Data listing:
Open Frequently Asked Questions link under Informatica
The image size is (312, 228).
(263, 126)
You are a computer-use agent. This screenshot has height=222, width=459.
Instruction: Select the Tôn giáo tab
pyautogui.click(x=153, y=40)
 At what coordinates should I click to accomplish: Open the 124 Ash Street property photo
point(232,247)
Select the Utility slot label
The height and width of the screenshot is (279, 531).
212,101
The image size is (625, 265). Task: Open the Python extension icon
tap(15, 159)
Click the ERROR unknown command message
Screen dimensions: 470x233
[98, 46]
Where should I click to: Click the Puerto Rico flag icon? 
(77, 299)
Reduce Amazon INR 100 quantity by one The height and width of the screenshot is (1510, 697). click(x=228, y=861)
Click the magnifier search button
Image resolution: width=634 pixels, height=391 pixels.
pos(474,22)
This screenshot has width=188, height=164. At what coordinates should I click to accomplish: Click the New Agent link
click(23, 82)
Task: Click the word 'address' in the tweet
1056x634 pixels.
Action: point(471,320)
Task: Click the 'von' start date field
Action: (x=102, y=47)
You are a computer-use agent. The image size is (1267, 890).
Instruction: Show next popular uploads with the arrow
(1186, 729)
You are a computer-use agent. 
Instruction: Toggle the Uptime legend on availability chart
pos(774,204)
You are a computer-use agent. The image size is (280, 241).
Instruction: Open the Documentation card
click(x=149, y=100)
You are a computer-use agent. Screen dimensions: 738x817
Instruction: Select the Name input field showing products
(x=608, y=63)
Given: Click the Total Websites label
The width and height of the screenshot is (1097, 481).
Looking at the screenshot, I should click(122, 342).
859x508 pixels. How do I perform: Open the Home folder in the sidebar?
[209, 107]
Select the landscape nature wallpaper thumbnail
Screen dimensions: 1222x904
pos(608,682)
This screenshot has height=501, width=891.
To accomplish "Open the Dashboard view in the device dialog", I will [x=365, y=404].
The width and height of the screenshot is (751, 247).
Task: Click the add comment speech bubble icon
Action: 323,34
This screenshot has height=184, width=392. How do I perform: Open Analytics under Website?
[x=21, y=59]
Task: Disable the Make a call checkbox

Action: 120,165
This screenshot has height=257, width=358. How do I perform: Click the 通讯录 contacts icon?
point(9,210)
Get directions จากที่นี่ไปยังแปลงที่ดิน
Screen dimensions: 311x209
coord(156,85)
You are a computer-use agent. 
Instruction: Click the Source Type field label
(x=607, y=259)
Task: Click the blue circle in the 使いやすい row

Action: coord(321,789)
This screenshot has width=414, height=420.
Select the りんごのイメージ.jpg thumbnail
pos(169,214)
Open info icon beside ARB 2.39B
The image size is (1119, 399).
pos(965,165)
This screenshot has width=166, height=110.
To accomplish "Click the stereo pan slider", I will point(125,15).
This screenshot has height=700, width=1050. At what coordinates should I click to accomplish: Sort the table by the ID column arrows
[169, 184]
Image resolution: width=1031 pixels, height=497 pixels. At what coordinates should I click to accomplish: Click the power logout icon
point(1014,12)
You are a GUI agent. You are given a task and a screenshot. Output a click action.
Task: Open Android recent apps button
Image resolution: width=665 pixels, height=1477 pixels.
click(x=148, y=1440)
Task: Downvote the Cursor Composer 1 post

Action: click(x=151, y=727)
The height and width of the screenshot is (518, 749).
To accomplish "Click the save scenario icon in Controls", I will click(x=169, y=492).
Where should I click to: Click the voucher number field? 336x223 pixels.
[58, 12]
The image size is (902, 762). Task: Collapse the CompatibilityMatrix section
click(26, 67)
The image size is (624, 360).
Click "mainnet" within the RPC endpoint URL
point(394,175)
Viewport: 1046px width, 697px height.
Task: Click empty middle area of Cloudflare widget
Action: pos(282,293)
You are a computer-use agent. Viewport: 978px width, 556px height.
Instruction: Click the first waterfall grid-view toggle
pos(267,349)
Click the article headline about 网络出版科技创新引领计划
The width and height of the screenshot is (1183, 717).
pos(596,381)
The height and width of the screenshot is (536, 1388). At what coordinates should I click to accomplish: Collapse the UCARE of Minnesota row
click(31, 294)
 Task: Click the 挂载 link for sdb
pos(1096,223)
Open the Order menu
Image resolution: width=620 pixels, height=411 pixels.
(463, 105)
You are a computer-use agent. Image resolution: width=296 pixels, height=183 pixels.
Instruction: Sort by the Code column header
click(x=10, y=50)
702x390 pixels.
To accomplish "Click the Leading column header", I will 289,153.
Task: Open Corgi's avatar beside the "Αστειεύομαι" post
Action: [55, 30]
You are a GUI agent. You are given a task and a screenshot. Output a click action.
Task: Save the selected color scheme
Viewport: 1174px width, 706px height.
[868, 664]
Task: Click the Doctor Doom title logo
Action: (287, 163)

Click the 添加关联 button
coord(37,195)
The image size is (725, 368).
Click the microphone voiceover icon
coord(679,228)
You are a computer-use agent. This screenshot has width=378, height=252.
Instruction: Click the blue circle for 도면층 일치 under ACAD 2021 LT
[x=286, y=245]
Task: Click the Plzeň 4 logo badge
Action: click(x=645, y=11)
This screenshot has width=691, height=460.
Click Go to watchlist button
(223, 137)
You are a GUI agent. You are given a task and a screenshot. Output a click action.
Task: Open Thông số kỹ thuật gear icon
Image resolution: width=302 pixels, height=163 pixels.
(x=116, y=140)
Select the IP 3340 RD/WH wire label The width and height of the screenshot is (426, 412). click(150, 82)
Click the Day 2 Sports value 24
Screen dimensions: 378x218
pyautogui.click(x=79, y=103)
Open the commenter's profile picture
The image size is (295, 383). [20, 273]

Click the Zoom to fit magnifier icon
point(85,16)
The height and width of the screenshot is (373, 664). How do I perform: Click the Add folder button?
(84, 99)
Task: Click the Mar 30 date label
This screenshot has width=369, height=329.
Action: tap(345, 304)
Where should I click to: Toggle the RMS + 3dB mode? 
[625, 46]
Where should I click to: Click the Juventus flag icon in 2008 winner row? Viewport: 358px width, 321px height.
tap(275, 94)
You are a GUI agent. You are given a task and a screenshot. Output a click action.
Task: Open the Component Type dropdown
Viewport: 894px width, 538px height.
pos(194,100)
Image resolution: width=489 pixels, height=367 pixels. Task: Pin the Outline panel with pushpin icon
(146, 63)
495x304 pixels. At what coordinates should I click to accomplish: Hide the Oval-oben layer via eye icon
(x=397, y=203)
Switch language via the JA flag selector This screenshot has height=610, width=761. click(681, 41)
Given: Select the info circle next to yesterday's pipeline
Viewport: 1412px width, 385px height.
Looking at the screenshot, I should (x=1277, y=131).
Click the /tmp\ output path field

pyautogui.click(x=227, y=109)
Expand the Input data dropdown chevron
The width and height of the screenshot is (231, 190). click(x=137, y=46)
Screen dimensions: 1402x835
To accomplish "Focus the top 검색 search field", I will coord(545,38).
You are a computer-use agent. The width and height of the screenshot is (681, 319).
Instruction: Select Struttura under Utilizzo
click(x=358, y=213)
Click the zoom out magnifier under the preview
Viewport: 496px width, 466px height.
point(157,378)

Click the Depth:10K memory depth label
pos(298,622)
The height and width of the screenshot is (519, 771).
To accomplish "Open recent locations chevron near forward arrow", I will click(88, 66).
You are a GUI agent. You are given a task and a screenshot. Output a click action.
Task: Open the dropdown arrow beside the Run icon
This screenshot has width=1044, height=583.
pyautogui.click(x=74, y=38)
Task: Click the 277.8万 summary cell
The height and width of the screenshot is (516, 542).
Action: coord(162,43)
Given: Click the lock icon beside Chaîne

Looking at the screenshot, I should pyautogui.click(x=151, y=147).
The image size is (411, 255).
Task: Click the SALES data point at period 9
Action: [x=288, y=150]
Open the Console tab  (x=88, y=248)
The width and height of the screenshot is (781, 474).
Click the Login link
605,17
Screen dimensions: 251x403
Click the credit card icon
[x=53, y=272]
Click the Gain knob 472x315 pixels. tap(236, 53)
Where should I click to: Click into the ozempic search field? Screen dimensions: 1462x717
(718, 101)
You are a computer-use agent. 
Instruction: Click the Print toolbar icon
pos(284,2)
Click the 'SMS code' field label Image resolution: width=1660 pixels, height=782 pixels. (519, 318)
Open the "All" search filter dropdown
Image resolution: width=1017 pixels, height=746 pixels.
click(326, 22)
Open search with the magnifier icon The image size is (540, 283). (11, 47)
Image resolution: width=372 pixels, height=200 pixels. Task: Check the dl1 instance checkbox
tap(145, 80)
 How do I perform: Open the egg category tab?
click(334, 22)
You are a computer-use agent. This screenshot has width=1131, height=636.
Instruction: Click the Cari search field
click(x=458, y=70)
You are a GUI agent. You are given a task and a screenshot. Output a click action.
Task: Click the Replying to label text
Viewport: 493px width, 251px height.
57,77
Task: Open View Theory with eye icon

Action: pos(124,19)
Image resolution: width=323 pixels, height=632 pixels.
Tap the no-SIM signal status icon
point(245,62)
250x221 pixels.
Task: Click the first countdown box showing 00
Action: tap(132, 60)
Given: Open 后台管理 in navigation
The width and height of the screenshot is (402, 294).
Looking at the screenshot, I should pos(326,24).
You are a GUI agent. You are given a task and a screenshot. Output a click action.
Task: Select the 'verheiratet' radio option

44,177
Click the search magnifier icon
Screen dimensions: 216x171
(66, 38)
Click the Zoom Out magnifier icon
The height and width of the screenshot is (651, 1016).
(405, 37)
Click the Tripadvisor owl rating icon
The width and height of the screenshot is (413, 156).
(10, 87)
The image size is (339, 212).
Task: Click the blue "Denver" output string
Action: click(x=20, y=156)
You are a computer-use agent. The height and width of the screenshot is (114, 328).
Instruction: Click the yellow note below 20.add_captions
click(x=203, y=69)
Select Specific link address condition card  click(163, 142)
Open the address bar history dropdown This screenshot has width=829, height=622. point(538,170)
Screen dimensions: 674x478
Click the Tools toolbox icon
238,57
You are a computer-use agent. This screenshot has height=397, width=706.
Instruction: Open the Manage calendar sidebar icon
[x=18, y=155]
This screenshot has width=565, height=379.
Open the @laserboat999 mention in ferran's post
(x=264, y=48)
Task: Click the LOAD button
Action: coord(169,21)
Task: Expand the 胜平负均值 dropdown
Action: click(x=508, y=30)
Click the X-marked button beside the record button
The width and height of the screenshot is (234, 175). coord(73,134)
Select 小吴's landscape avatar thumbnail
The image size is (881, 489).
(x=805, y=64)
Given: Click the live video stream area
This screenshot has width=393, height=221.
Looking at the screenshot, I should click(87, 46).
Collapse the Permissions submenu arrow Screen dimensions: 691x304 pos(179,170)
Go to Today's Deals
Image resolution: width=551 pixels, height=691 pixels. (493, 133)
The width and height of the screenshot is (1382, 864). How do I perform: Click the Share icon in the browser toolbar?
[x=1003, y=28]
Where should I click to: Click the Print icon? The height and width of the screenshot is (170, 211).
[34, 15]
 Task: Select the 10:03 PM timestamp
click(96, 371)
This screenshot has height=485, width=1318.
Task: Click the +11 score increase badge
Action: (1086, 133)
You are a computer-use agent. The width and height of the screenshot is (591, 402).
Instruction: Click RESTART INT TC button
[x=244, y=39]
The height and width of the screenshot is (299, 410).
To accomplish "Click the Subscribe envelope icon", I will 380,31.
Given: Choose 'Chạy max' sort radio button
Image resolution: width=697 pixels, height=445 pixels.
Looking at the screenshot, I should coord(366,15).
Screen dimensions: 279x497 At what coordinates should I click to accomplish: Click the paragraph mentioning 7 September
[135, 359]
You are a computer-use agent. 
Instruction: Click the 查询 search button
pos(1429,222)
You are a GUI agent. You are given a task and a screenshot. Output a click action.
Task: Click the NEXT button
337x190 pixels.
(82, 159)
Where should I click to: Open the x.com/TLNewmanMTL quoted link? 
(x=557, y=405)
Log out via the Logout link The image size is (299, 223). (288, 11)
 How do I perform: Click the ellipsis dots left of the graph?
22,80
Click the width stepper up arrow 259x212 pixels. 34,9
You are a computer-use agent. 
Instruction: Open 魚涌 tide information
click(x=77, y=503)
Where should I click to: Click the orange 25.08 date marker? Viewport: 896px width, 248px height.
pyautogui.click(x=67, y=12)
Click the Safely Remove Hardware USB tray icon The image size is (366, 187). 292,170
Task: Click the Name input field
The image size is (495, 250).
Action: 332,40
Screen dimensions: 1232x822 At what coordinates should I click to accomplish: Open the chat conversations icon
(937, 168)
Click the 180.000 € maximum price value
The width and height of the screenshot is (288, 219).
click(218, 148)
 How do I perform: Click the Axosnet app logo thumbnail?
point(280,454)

Your goal:
Every line above from the line with "You are a computer-use agent. The height" to the line with "Screen dimensions: 674x478", inclusive, must be returned exactly; no other line belongs in the reply.

Response area:
You are a computer-use agent. The height and width of the screenshot is (114, 328).
Instruction: Click the yellow note below 20.add_captions
click(x=203, y=69)
Select Specific link address condition card  click(163, 142)
Open the address bar history dropdown This screenshot has width=829, height=622. point(538,170)
Screen dimensions: 674x478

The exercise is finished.